Integration (Spherical) Question

[yUNeeC]

Hey guyzerz,

I'm reviewing for an upcoming Calc. III test and have come across a review problem that is giving me fits:

Evaluate the integral where E lies between the spheres p = 3 and p = 6 and above the cone phi = pi/4.

The integral is TRIPLEINT[xyz]dV

So basically, after converting to spherical coordinates, I get to where the integral (before any integration) looks like this:

(p^5)(sin^3(phi)cos(phi))(sin(theta)cos(theta))

I can split these up into:

INT[p^5] from p=6 to p=3

INT[sin^3(phi)cos(phi)] from phi = pi/4 to phi = 0

INT[sin(theta)cos(theta)] from 2pi to 0pi

The first two of these integrals are easy as pie. But on the third one, I get the integral to equal (after integration) 0.5(sin^2(theta)) from 2pi to 0...which gives me an answer of 0. This also equals zero if you integrate via u-substitution the other way around. I've tried integrating from pi/4 to 0 and multiplying the result by 8 (=2) and this doesn't work either. I really feel like I need to get my answer in terms of pi to account for the spherical nature of the problem, but I'm at a loss as to how to go about doing this.

[GIVEN RECORDS]
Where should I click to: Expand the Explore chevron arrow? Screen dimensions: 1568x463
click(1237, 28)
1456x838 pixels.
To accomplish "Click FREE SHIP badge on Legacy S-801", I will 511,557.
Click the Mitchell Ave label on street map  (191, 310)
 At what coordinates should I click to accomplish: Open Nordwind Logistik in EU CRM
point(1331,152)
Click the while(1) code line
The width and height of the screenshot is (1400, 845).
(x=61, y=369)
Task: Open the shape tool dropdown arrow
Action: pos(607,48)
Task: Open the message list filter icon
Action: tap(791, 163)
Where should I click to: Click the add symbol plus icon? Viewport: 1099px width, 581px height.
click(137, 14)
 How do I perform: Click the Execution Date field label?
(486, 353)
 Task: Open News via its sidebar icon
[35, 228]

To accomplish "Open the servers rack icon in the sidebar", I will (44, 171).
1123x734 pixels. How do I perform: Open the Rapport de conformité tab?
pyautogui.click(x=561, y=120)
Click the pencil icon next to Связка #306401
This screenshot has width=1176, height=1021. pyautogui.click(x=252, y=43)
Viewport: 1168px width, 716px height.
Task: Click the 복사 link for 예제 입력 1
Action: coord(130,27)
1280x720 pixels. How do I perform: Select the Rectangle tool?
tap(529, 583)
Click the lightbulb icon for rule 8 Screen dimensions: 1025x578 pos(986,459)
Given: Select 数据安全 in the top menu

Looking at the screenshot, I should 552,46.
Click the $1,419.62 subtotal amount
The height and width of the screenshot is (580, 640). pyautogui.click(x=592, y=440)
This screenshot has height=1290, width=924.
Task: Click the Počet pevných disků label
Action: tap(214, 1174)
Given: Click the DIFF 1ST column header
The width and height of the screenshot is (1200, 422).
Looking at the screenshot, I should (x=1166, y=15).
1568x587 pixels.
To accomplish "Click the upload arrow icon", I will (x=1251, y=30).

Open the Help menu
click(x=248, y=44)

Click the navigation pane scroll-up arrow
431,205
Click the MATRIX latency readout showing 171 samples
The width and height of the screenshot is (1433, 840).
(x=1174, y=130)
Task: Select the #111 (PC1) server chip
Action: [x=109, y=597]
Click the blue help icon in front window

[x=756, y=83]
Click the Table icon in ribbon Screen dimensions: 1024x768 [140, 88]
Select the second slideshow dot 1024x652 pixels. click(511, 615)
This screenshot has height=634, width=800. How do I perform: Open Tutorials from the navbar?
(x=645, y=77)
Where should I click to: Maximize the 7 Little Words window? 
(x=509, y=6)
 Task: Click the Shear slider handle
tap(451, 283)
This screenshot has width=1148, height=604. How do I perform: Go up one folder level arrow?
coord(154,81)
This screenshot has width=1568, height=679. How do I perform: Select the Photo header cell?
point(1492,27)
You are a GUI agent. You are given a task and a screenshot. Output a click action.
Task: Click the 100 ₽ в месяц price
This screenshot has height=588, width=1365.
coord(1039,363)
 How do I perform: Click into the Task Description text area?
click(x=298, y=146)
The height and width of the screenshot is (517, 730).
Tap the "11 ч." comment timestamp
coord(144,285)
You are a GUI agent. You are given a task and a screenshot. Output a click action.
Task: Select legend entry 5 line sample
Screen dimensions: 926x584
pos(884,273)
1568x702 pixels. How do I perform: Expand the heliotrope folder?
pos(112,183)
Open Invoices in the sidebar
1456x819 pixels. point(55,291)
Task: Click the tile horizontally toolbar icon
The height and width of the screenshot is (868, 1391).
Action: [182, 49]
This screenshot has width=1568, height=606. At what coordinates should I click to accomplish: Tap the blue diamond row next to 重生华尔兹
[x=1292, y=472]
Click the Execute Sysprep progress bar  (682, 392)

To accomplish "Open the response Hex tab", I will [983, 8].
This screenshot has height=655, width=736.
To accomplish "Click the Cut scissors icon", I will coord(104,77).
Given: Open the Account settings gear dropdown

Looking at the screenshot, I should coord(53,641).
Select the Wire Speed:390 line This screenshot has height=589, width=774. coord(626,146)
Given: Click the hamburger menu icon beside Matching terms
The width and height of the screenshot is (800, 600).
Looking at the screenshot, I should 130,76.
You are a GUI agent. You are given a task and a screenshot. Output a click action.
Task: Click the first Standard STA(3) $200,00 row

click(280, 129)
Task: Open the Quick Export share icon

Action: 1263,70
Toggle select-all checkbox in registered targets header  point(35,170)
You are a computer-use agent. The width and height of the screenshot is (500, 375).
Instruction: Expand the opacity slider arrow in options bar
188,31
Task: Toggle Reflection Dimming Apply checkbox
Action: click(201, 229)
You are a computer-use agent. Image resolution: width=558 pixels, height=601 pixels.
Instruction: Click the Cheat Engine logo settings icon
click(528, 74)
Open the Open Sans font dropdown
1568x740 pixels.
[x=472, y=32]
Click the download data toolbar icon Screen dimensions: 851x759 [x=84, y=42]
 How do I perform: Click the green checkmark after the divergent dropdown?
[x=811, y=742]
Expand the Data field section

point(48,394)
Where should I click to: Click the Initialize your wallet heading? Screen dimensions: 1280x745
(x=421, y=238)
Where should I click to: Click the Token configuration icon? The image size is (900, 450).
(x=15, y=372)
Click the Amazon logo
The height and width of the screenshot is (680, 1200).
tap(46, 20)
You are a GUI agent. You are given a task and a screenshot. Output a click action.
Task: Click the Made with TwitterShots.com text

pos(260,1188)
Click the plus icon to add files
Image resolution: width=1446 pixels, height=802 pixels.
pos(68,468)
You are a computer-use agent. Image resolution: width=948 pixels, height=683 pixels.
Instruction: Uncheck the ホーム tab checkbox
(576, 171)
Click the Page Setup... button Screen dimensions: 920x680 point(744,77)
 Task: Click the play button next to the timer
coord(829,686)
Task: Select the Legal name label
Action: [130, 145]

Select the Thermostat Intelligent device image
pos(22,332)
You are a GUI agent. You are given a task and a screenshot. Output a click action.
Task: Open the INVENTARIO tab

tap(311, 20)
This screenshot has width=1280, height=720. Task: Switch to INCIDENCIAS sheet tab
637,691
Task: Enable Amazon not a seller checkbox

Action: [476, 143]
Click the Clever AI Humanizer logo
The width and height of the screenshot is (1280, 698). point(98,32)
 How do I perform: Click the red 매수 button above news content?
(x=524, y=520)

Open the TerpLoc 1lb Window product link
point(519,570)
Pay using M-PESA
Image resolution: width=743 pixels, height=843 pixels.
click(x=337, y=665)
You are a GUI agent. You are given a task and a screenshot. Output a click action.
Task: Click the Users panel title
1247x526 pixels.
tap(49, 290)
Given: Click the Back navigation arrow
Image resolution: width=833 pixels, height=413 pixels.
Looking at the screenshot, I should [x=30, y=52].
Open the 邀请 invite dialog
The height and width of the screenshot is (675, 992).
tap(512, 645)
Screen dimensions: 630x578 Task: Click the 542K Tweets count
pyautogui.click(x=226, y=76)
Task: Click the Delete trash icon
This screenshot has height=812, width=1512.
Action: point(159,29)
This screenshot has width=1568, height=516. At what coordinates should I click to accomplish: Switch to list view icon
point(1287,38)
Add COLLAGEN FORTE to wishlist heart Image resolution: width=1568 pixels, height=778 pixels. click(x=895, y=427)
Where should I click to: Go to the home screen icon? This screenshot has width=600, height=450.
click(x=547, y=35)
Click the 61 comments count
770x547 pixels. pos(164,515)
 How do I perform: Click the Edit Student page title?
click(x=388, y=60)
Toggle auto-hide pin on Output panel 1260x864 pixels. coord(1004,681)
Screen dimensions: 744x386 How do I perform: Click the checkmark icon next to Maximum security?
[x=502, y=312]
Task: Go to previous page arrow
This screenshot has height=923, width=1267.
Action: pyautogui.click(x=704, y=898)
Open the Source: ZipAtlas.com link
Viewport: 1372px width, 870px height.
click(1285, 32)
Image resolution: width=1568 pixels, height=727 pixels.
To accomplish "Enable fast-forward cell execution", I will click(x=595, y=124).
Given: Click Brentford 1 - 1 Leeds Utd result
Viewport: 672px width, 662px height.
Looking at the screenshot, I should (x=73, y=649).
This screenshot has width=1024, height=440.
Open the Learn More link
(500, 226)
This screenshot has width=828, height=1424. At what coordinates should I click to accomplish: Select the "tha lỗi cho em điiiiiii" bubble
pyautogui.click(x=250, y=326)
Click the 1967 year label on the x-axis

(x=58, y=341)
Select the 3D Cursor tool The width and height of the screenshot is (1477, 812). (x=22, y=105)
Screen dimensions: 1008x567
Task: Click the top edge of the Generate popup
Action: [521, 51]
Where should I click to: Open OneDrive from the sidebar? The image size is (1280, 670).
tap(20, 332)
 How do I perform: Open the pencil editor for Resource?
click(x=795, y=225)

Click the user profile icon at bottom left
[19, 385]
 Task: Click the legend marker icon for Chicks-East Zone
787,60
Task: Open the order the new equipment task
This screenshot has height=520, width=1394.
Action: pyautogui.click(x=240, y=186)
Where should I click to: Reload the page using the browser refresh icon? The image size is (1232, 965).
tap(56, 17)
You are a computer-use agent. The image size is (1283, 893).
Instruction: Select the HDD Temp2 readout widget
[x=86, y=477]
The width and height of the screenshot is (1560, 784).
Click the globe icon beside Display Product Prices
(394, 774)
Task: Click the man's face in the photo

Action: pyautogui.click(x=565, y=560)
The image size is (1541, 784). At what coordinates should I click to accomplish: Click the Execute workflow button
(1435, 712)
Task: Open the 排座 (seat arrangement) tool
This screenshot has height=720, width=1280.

[STATED PROBLEM]
Answer these questions using the forum post on spherical integration above.
(a) Between which two spheres does the region E lie?
(b) After integration, what expression does the poster get for the third integral, the one in theta?
(c) What value does that third integral give?

[FULL OUTPUT]
(a) Between the spheres p = 3 and p = 6.
(b) 0.5(sin^2(theta)) from 2pi to 0.
(c) 0.